Castro Downes, a Certified Nursing Assistant, is known to her family and friends as a kind-hearted person who always looks for ways to brighten the lives of those around her.

This pandemic has inspired me to learn how to sew and make the best out of a difficult situation,” Redz Castro Downes said recently. Here, she models a custom mask. / Courtesy photos

While caring for her husband, local attorney David Downes, during a recent illness, Redz realized that the worldwide COVID-19 pandemic was making it harder to find the face masks that were now required for wearing. She was especially concerned that her husband have adequate face-coverings as he recovered.

Having always wanted to learn how to sew, Redz decided to purchase a brand-new sewing machine and try her hand at making masks for her own family. “I’ve always wanted to learn sewing skills, and maybe make clothes for myself,” she said in a Wednesday afternoon telephone interview.

Undaunted by the fact that she did not know how to sew, Castro Downes stocked up on fabric at a local store, and downloaded a pattern to make washable, fabric masks.

In a short time, Redz mastered mask-making, each one taking less than 20 minutes from start to finish. Husband David and step-daughter Gayle have joined in, creating an assembly line. Gayle cuts out the mask pieces, David measures and cuts the elastic that forms ear loops, and Redz stitches the masks together.

Since the family began wearing their stylish masks, friends have taken notice and are asking if they can purchase the washable, cotton face coverings. So far, the Downes’ cottage industry has produced over four dozen masks, and the orders are pouring in!

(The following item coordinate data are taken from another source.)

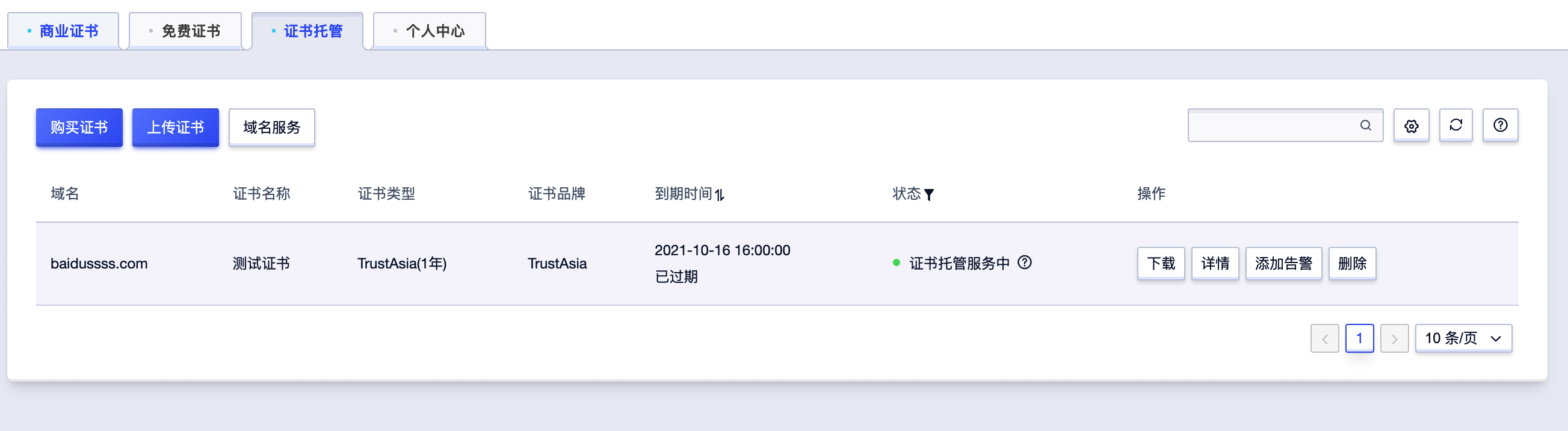Click the previous page arrow icon
Image resolution: width=1568 pixels, height=431 pixels.
[x=1324, y=338]
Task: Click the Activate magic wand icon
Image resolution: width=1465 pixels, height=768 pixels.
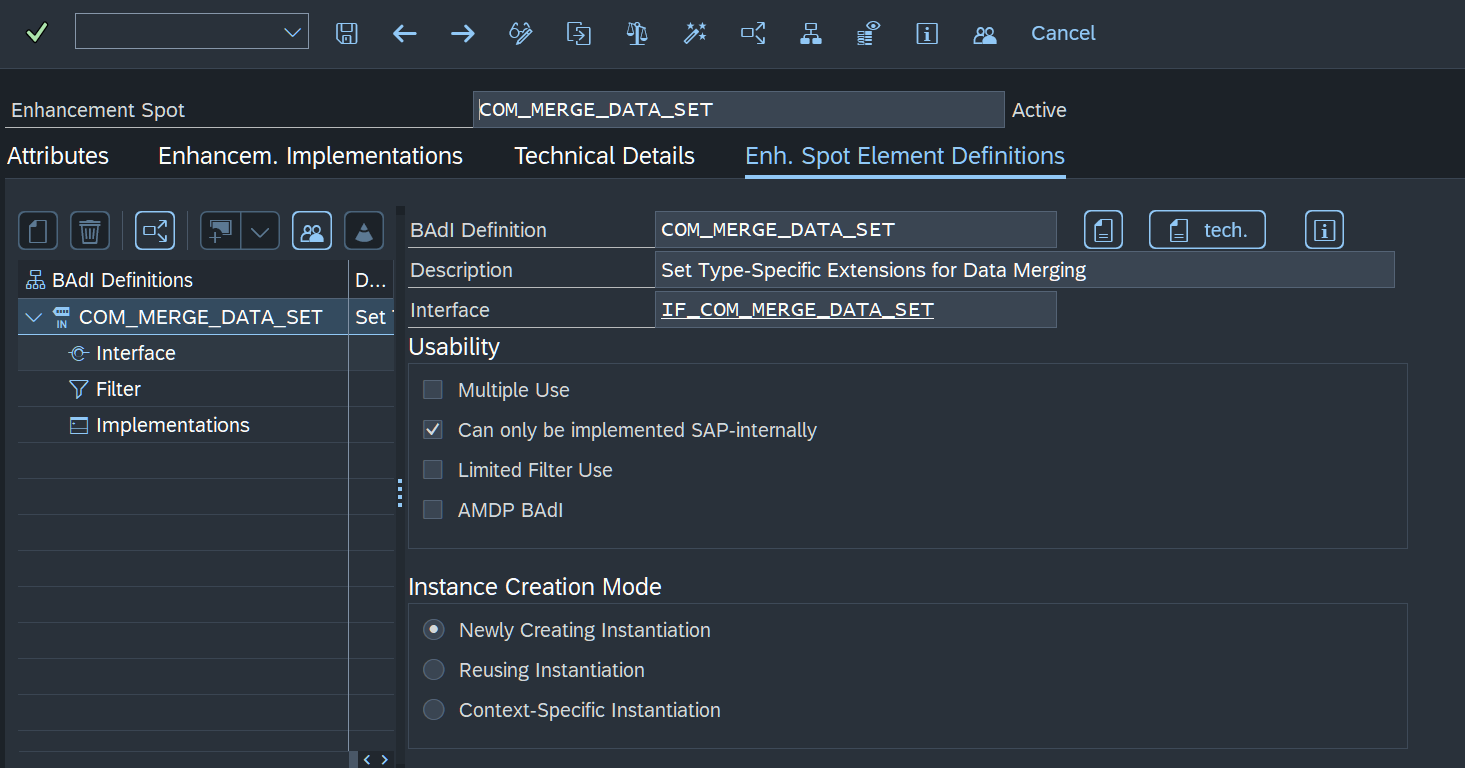Action: coord(695,33)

Customers, such as Front Royal business owner town council candidate Betty Showers says the masks are “light, comfortable, adjustable and absolutely adorable!” She added that the masks were a great price and “I would recommend them to everyone.”

Especially popular among Redz’s customers is the plain black mask, with or without a Virginia Beer Museum logo. The first one was made for David, proprietor of the only beer museum in the commonwealth.

The Virginia Beer Museum mask is a popular design, and can be purchased at the museum when it reopens on Friday, June 5.

Redz says the proceeds from her mask sales will be split 50/50, with half of the money going to her family, who live in the Philippines and have been hard-hit by the pandemic. The other half will go to the Virginia Beer Museum, which is slated to reopen Friday, June 5 at 5 PM after being shuttered nearly three months.

The masks will be available for purchase at the museum, beginning Friday.

Virginia Gov. Ralph Northam announced earlier this week that all museums, theaters, and other tourist attractions across the commonwealth can re-open for business.